▸ PAGE EXCERPT
Listed Building – Grade II*
- Official name: Hydraulic Silo Building 70 Metres East of Cragend Farmhouse
- Designated: 25 August 1987
- Reference no.: 1153196

= Cragend Silo =

Building in Northumberland, England

Cragend Silo is a Grade II* listed building located at Cragend Farm near the town of Rothbury in Northumberland, England.
It was designed and built by Lord Armstrong of Cragside.

==History==
William Armstrong (26 November 1810 – 27 December 1900) was an industrialist and inventor who founded the firm of Armstrong Whitworth and developed the business into one of the world's foremost armaments manufacturers. Having spent much of his childhood in Rothbury, in 1862 he returned on a walking holiday, purchased a small parcel of land and built a modest shooting box. Over the next forty years, he enlarged both the house and the estate, making the property one of the most technologically advanced of its time. Armstrong was "especially interested in water power" and expended considerable effort to extending the application of hydraulic power from the industrial into the agricultural and domestic spheres. His home Cragside was the first in the world to be lit by hydroelectric power and the sawmill he designed and built at Debdon, where he combined a turbine with a Siemens horizontal generator was the first development of a hydroelectric power source. The conservators Sarah Schmitz and Caroline Rawson suggest Cragside was "the place where modern living began".

[Dataset entries]
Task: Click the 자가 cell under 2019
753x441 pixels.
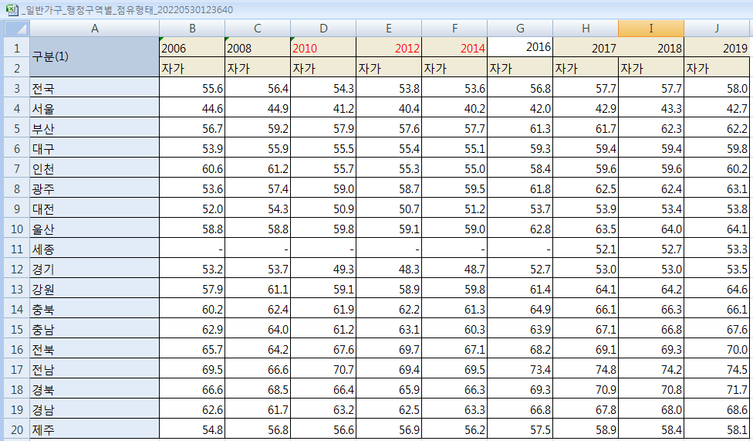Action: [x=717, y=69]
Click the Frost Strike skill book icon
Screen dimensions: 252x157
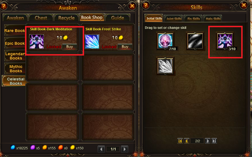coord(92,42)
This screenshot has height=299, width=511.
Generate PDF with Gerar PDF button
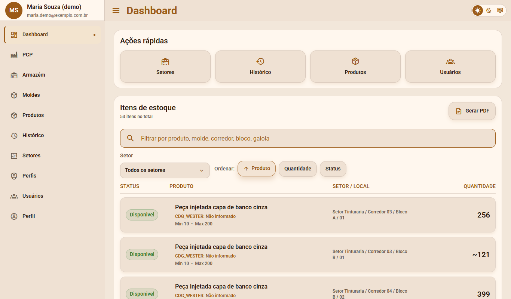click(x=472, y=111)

▸ DIRECTIONS
**1.** From the Cragend Silo passage, return the words starting with "Cragend Silo is" and going on through "Armstrong of Cragside.".
**2.** According to the Cragend Silo passage, in what year did Armstrong return to Rothbury and buy a small parcel of land?

▸ RESPONSES BY TASK
**1.**
Cragend Silo is a Grade II* listed building located at Cragend Farm near the town of Rothbury in Northumberland, England.
It was designed and built by Lord Armstrong of Cragside.

**2.** 1862